__WHAT THE TASK ASKS__:
For every line in the records that has the word "computer", make a copy.

Top of DATA FOR PROCESSING

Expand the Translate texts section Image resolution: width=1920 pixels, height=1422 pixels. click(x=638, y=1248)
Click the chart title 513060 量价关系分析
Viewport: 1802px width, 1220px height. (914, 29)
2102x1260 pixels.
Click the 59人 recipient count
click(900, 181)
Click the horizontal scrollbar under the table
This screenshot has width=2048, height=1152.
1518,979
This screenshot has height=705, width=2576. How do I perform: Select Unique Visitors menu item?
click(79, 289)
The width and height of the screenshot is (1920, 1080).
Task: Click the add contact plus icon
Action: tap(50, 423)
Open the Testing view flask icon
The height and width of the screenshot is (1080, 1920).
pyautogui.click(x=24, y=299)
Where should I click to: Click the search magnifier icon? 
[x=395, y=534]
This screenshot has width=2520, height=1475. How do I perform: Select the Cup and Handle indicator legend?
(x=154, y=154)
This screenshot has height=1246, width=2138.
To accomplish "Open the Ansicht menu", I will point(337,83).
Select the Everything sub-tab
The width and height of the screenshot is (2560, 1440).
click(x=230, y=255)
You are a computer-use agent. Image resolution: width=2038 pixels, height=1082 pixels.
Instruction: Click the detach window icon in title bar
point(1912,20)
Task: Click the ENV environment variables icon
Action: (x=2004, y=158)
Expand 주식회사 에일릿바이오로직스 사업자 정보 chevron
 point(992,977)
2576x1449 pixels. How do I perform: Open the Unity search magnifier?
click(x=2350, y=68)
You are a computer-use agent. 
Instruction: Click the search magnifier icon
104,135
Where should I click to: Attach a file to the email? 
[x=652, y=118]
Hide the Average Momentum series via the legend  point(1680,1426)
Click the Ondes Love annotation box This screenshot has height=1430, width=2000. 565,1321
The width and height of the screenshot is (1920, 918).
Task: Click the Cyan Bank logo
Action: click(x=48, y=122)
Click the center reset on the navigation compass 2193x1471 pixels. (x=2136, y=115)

Bottom of DATA FOR PROCESSING

__ANSWER TO THE PROBLEM__:
You are a computer-use agent. Image resolution: width=2038 pixels, height=1082 pixels.
You are a computer-use agent. 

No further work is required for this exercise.